Пока русская вставала с пола, потирая ушибленное плечо, фаворитка с ненавистью осмотрела выбранных девушек и, как показалось русской, большая ярость этой фурии досталась девушке с довольно яркой и интересной внешностью — на вид тяжёлые чёрные косы были толщиной с кулак каждая, выразительные брови и чёрные глаза, в которых, наверняка, поселилась ночь.
Едва перепалка закончилась, хатун вместе с калфой удалились кабинет для занятий, как объяснила Джанфеда. Катя задумчиво плелась в конце этой вереницы, пытаясь предположить, что же придумала для неё эта, очевидно, умная и хитрая калфа, ведь будь она глупой, то не усомнилась бы в правдивости её слов. В конечном итоге осознав, что сильно отстала, она значительно ускорила шаг.
— Противная девчонка, — проговорила она, когда Гюрай поравнялась с ней — А с тобой поступила очень грубо.
— Ну… Не самая приятная девушка, что тут скрывать… — уклончиво прокомментировала Романовская.
— Я знала её ещё до Коньи — нас вместе отобрала в гарем шехзаде Хюррем Султан и на таком же празднике он обратил внимание на неё. Красивая и страстная любовница — что ещё нужно для счастья? Да только чтобы у этой любовницы хоть какой-то ум был, — продолжала негодовать темноволосая хатун, откидывая косы за спину — Я Нана.
— А я Гюрай.
Как оказалось, Джанфеда придумала для Кати интересную роль — она будет находиться вместе с девушками-музыкантами и петь. Первоначально Романовская возмутилась этой неприглядной роли, ведь она не привлечёт особого внимания, сидя в уголке, но калфа объяснила, что хатун, в первую очередь, не будет сидеть в уголке, а если говорить о талантах, то голосом она имеет больше шансов привлечь внимание, нежели танцем.
— Это изменит моё положение в гареме? — некоторые хатун уже играли мелодию, а выбранные наложницы уже двигались ей в такт.
— Всё зависит от тебя, но если всё пойдёт не самым лучшим образом, то у тебя будет хотя бы повышенное жалованье, ведь ты будешь развлекать других девушек, — посмеялась Джанфеда, явно пытаясь задеть русскую рабыню, но та не оценила её острот — Да ладно тебе. Если не сегодня, то в другой вечер — не последний же день живёшь.

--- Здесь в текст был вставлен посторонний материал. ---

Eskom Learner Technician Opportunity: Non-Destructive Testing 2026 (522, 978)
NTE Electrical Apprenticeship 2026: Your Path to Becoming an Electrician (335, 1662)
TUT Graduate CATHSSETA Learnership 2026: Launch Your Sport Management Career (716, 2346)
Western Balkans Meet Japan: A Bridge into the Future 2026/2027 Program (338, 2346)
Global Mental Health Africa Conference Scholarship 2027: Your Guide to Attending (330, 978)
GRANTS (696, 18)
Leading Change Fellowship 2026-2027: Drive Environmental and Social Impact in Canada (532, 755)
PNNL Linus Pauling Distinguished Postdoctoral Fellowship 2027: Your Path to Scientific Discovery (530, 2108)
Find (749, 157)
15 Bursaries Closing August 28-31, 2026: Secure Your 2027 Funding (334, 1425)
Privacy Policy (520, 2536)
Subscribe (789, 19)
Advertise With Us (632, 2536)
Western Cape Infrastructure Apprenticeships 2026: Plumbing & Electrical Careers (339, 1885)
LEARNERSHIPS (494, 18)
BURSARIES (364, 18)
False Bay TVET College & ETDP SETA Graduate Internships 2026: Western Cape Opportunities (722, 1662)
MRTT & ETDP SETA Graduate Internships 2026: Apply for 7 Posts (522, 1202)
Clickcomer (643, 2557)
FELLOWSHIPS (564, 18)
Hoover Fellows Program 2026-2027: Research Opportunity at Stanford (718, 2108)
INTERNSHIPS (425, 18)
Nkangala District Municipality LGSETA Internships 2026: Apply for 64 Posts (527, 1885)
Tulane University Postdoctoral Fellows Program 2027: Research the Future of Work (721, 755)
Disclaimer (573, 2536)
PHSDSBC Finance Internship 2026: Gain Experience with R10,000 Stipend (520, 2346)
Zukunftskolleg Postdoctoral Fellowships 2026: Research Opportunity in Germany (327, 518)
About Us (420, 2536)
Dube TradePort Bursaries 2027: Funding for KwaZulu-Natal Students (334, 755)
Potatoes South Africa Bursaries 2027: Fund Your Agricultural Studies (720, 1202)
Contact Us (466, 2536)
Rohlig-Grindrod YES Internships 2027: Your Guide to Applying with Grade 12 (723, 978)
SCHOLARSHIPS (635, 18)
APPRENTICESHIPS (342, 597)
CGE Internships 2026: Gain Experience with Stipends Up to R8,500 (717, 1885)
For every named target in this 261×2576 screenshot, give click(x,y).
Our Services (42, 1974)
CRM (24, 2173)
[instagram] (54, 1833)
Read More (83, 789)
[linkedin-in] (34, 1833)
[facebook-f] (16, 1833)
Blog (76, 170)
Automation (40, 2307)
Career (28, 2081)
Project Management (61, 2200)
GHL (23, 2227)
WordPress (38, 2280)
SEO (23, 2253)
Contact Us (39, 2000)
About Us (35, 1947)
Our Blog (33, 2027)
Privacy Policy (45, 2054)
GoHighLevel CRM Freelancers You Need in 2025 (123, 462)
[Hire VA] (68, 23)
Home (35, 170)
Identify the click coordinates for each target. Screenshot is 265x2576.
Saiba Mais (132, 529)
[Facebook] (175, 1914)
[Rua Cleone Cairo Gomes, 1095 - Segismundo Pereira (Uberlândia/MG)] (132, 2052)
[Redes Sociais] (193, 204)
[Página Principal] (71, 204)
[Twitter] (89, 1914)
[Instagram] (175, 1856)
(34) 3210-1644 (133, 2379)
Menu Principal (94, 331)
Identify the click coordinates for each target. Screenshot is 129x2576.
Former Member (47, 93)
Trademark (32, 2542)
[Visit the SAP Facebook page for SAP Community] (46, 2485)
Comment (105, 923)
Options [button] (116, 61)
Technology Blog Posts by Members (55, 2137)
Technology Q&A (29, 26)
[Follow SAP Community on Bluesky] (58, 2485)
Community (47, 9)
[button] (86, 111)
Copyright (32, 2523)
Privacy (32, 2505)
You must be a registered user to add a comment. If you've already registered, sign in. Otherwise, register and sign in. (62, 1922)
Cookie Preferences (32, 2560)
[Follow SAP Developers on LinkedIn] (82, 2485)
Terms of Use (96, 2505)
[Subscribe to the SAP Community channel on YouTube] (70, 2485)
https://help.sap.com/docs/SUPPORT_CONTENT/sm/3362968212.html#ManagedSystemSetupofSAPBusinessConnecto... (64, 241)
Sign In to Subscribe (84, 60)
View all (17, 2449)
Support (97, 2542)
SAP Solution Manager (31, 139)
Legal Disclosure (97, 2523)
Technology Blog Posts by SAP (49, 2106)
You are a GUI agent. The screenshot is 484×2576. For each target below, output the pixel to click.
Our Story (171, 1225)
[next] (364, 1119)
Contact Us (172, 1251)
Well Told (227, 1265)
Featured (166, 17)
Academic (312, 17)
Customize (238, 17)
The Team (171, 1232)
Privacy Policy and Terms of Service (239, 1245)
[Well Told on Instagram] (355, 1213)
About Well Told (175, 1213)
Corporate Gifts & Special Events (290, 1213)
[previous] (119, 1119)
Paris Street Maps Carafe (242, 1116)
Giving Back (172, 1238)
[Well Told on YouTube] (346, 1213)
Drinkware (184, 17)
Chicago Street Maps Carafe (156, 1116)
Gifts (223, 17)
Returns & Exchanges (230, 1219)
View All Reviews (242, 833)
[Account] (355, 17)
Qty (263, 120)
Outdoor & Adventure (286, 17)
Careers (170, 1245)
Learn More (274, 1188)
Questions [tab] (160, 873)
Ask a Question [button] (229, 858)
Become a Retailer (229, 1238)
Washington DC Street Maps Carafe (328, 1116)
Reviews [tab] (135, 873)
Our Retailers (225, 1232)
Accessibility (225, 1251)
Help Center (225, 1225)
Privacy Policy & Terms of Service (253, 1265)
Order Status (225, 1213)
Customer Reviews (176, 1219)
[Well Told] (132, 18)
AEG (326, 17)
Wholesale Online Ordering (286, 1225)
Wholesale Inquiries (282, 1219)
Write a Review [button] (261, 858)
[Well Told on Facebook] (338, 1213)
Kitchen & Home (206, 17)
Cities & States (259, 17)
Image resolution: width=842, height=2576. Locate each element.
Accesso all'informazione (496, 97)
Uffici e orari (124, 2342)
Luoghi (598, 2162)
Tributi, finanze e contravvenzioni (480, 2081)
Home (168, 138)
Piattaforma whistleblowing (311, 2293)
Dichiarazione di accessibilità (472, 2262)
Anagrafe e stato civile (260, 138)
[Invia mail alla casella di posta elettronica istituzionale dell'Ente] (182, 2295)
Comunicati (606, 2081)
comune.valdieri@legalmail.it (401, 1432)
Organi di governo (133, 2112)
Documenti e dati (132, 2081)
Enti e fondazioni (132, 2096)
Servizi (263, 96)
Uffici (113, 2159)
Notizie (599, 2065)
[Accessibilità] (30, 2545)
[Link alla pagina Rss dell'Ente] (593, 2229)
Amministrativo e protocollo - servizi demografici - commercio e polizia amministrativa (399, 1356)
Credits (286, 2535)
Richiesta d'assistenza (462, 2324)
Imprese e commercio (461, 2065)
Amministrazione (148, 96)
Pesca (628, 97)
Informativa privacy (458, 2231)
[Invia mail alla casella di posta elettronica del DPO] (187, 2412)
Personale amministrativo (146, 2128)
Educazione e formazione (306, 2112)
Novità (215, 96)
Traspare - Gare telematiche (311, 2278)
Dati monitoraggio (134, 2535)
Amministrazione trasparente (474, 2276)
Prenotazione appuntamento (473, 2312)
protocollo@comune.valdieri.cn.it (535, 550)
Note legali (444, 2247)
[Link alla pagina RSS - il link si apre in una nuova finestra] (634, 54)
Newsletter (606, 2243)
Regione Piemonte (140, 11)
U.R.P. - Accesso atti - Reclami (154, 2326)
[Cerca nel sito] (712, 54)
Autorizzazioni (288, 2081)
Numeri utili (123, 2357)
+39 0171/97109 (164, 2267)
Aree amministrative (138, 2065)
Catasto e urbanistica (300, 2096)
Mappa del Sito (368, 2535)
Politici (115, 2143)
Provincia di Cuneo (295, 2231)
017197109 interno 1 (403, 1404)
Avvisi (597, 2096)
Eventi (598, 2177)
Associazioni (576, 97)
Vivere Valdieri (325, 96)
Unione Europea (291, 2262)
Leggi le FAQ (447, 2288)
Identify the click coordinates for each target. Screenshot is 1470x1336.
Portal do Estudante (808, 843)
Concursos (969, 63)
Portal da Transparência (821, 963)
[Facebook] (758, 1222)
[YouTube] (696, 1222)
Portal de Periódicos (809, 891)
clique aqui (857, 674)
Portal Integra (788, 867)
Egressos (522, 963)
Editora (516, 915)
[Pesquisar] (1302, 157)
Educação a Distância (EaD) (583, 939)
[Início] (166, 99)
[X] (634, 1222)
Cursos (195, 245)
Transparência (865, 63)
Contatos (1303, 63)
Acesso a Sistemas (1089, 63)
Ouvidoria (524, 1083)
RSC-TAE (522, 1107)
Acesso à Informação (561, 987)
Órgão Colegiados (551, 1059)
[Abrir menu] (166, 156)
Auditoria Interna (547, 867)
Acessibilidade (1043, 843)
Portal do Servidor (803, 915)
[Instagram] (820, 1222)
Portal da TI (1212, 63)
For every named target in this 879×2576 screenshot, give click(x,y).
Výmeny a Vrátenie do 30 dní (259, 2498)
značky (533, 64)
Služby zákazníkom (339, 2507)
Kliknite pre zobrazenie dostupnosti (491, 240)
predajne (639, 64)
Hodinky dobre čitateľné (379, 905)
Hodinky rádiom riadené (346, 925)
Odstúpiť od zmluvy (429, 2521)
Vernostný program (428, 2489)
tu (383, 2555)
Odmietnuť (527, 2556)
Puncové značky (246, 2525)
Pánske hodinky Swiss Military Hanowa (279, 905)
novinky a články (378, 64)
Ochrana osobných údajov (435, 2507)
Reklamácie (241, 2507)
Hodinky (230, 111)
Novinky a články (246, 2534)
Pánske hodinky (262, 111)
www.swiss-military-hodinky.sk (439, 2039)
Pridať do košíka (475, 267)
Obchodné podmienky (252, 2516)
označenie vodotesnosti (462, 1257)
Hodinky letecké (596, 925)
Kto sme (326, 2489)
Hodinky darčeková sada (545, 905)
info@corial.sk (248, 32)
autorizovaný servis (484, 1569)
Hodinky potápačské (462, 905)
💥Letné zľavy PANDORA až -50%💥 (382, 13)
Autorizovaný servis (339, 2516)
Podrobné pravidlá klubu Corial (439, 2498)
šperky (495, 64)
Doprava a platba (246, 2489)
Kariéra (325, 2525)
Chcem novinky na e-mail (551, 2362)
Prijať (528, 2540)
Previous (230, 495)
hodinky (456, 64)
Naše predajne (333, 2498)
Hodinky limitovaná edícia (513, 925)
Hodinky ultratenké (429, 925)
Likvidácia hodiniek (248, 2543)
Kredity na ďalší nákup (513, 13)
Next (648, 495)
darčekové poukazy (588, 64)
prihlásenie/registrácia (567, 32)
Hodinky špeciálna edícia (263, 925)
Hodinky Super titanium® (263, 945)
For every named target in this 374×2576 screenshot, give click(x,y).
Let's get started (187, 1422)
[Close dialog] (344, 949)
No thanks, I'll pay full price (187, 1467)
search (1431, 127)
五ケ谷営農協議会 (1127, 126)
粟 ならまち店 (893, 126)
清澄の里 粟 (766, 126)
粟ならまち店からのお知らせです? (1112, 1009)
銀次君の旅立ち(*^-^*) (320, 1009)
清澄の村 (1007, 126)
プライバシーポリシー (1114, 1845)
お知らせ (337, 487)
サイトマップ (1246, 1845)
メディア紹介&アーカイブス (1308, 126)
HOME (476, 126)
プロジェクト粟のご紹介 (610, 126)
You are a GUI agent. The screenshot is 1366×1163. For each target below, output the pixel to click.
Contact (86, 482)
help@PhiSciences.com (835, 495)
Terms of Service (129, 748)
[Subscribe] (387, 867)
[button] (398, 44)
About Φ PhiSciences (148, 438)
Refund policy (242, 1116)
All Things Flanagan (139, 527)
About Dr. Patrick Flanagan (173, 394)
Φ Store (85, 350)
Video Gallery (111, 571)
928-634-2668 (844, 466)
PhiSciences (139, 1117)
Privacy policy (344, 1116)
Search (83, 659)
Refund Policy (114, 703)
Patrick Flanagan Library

— Я оценила юмор, — проворчала Катя, но она была вынуждена согласиться с калфой — Но танцевать надо будет научиться — не помешает. А что петь?
Вечер…
Для Гюрай подобрали зелёное платье с неброской вышивкой из серебристых нитей — для русской рабыни, хоть и служившей при хасеки, это было одно из самых красивых платьев, что когда-либо у неё были. С волосами ей помогла новая знакомая Лисия — заплела две косы и собрала их вместе в высокую причёску на затылке.
«Ну да, стимул получать повышенное жалованье или пощёчины от Дильшах… Тут выбор ясен» — думала русская, пока Лисия делала причёску, но после передумала по поводу кос — «Но нужно расслабиться и принять, что всё, что осуждается в моих землях, не осуждается здесь… Ну не всё, ладно»
— Ты злишься? — спросила у неё Катя перед тем, как уйти вместе с остальными.
— Не без этого, — призналась венгерка, с недовольством глядя на Гюрай — Но мне больше сейчас интересно другое — как ты выучила песню?
— Она простая совсем — не нужно большого ума, чтобы выучить её, — хатун пожала плечами и посмотрела на Лисию — Да и ты имеешь полное право меня ненавидеть и насмехаться, если меня призовут, но прогонят.
— Именно так я и поступлю. Не сомневайся, — по её лицу не было понятно, шутит она или нет.
***
Праздник должен был скоро начаться и Катя, в отличие от других девушек, что должны выступить, уже находилась на большом балконе, который был украшен для праздника. Для русской рабыни особо работы не было, а потому она, облокотившись на балюстраду, смотрела за горизонт. Где-то там была её семья — их сосновый сруб, пёс Волчок и кот Васька, который зимой гонял мышей, а летом — птиц, мамка стирает бельё, а Катька следит за Федькой и Ванькой. Вечером приходят отец и братья, а по выходным — сёстры со своими детьми. И именно тогда наступает самая тёплая атмосфера, та самая, ради которой люди стремятся домой. Это тепло печки, тепло домашнего хлеба, рук мамы и отца, сильные объятия братьев… Всё это далеко и медленно забывается, а так не хочется, чтобы это было так далеко.
— Гюрай? Ты плачешь? — поначалу серьёзная, Джанфеда удивилась, увидев слёзы на лице рабыни — Ну и к чему слёзы?
— Просто я до сих пор считаю себя маленькой девочкой. Каждую ночь вижу родных и то, как их убивают татары, будто делая это для меня, чтобы я это специально видела, как представление, хотя этого и не было, а потом я просыпаюсь, — откровенно рассказала Катя, утирая слёзы — Сны не дают забыть их лица, но такие лица я не хочу помнить!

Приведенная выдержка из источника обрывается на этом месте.